§ **EXERCISE DESCRIPTION**
Copy the article about the Ebola crisis in West Africa word for word, from the headline to the last sentence.

West Africa Ebola crisis hits tourism

Washington – The Presidents of three Ebola-stricken West African nations made urgent pleas for money, doctors and hospital beds and representatives of nations gathered for financial meetings promised more help.
“Our people are dying,” said President Ernest Bai Koroma. He described devastating effects of “this evil virus” — children made orphans, doctors and nurses dying, an overwhelmed medical system that can’t keep up.
Koroma spoke by video from Sierra Leone to an Ebola summit at the annual meeting of the International Monetary Fund and World Bank in Washington. He said the world’s response hasn’t kept pace with the spread of Ebola, and “a tragedy unforeseen in modern times” is threatening everyone.
United Nations Secretary-General Ban Ki-moon called for a 20-fold surge in international aid to fight the outbreak.
At the meeting here, President Alpha Conde of Guinea asked for money, supplies, medicine, equipment and training of health care workers.
“Our countries are in a very fragile situation,” Conde said through a translator. President Ellen Johnson Sirleaf of Liberia also appeared by videoconference to seek a rapid increase in aid.
World Bank President Jim Yong Kim praised pledges from the United States and the European Commission to evacuate health care workers who become infected while responding to the crisis in West Africa, to encourage doctors and nurses to risk their lives to help.
Doctors, nurses and hospital staff are especially at risk because Ebola is spread through bodily fluids such as blood and vomit. More than 370 health care workers have been sickened or killed by the virus in Liberia, Guinea and Sierra Leone.

§ **DATASET EXCERPTS**
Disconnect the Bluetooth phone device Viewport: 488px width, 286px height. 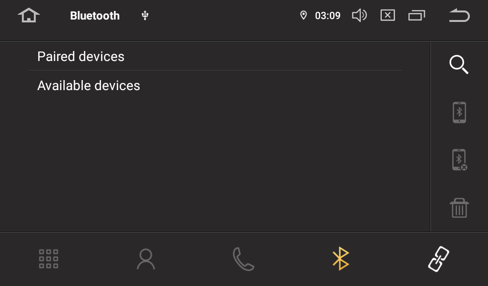[459, 160]
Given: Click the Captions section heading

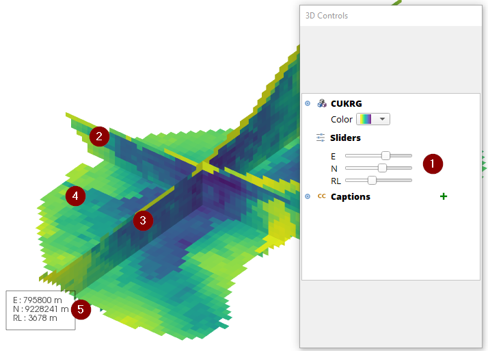Looking at the screenshot, I should click(351, 197).
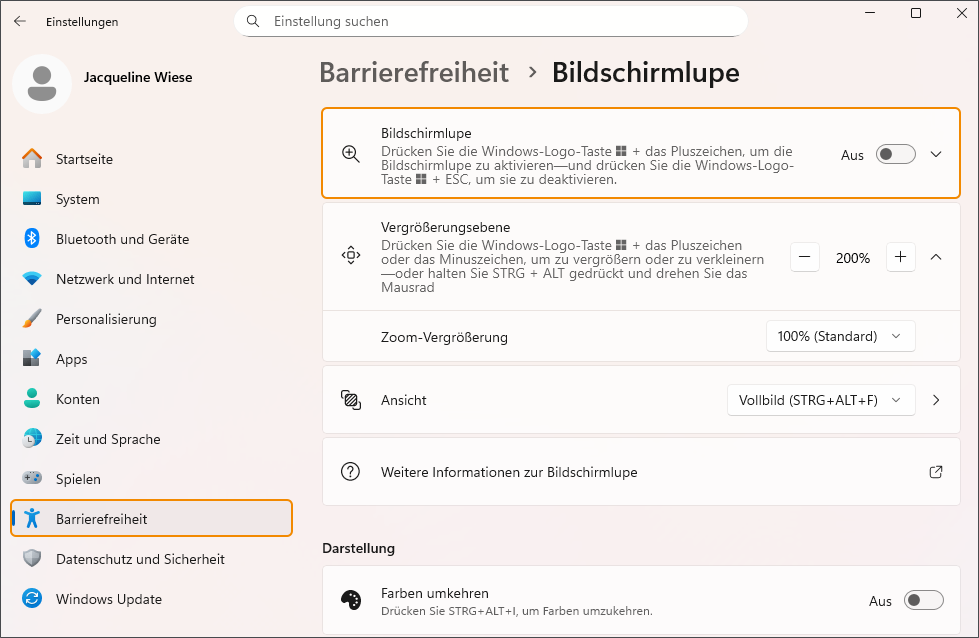Enable the Farben umkehren switch
979x638 pixels.
pos(922,600)
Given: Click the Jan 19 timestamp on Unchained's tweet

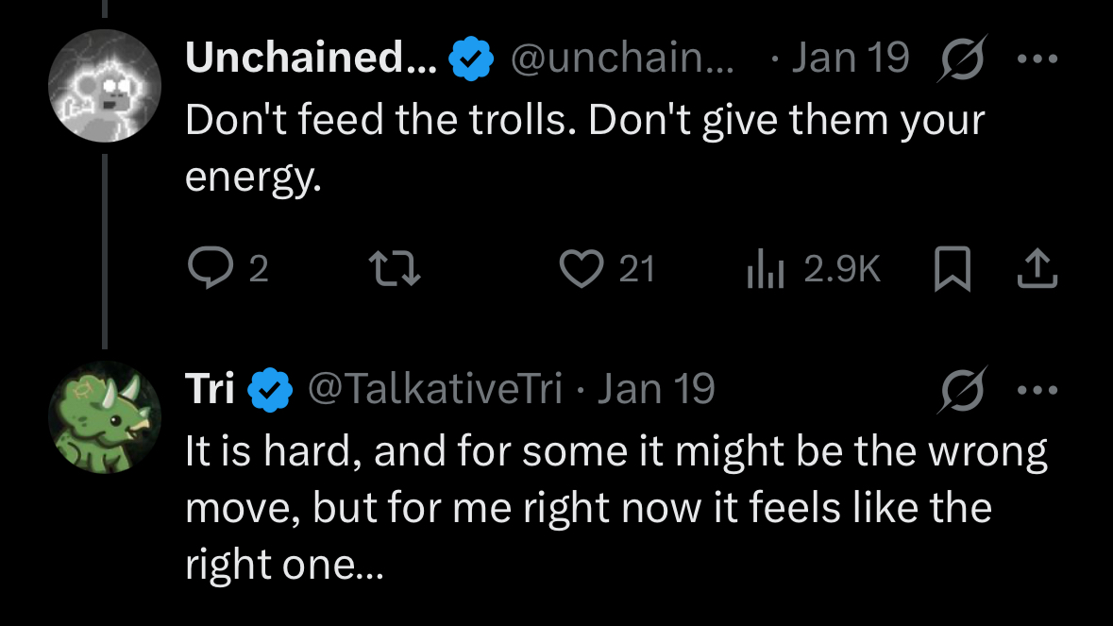Looking at the screenshot, I should pyautogui.click(x=850, y=59).
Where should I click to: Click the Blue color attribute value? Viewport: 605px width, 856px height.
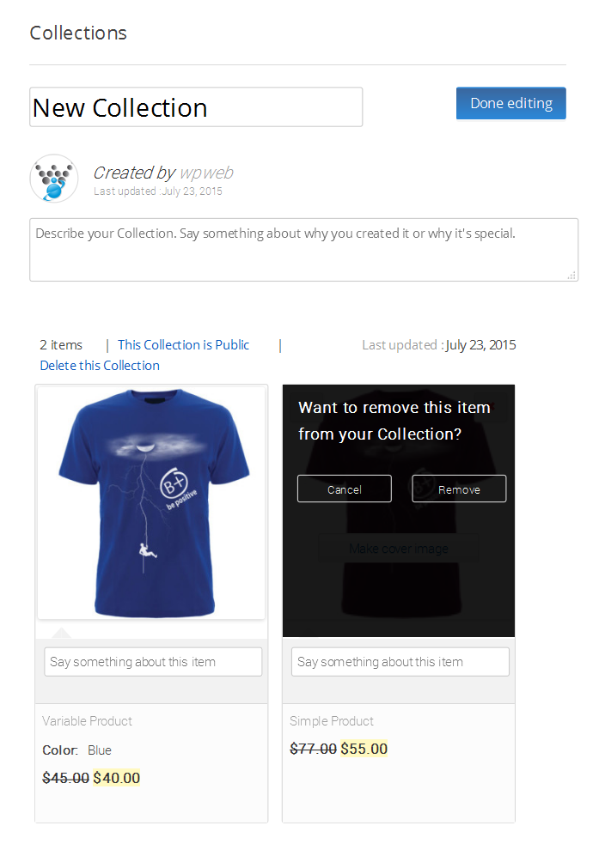click(x=100, y=750)
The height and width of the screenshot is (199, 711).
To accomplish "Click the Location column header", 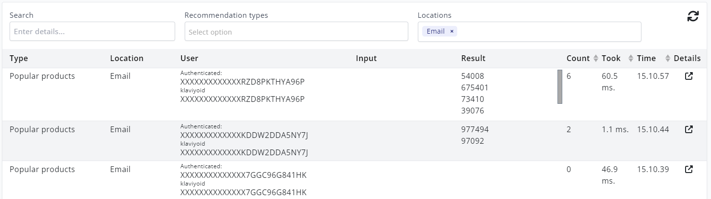I will pos(127,58).
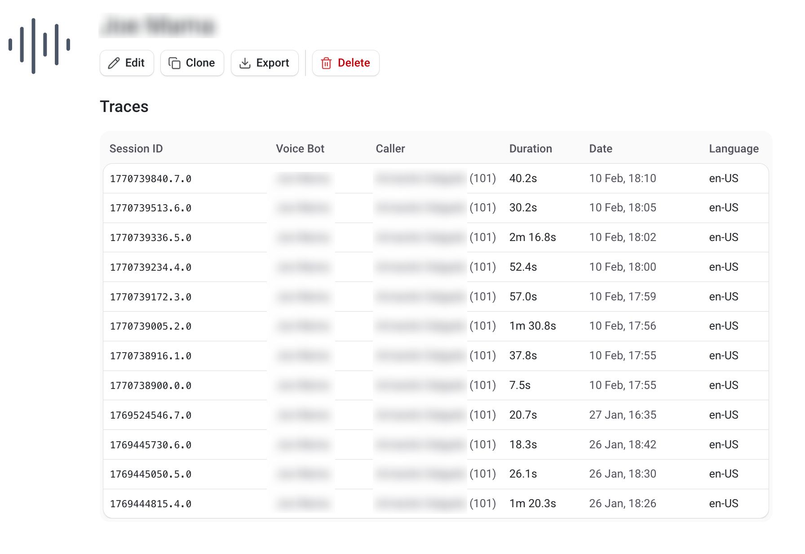Click the copy icon on Clone
Screen dimensions: 805x554
pos(174,63)
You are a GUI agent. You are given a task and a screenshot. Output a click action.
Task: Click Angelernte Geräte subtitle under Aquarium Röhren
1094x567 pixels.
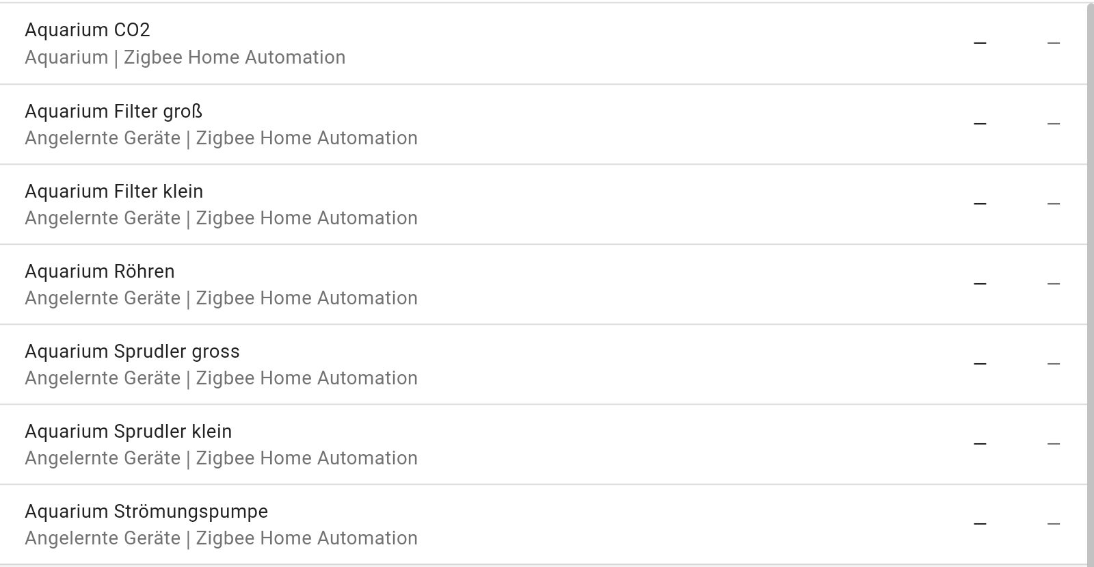(x=103, y=298)
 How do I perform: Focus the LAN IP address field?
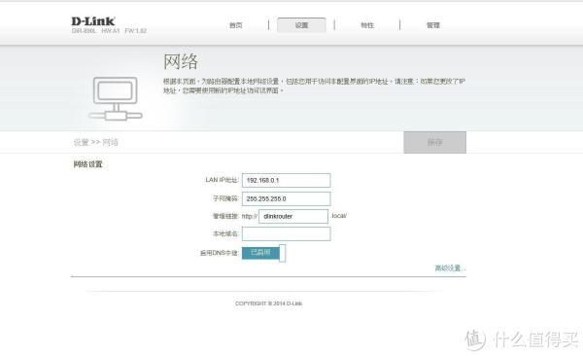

§ **EXERCISE SOLUTION**
West Africa Ebola crisis hits tourism

Washington – The Presidents of three Ebola-stricken West African nations made urgent pleas for money, doctors and hospital beds and representatives of nations gathered for financial meetings promised more help.
“Our people are dying,” said President Ernest Bai Koroma. He described devastating effects of “this evil virus” — children made orphans, doctors and nurses dying, an overwhelmed medical system that can’t keep up.
Koroma spoke by video from Sierra Leone to an Ebola summit at the annual meeting of the International Monetary Fund and World Bank in Washington. He said the world’s response hasn’t kept pace with the spread of Ebola, and “a tragedy unforeseen in modern times” is threatening everyone.
United Nations Secretary-General Ban Ki-moon called for a 20-fold surge in international aid to fight the outbreak.
At the meeting here, President Alpha Conde of Guinea asked for money, supplies, medicine, equipment and training of health care workers.
“Our countries are in a very fragile situation,” Conde said through a translator. President Ellen Johnson Sirleaf of Liberia also appeared by videoconference to seek a rapid increase in aid.
World Bank President Jim Yong Kim praised pledges from the United States and the European Commission to evacuate health care workers who become infected while responding to the crisis in West Africa, to encourage doctors and nurses to risk their lives to help.
Doctors, nurses and hospital staff are especially at risk because Ebola is spread through bodily fluids such as blood and vomit. More than 370 health care workers have been sickened or killed by the virus in Liberia, Guinea and Sierra Leone.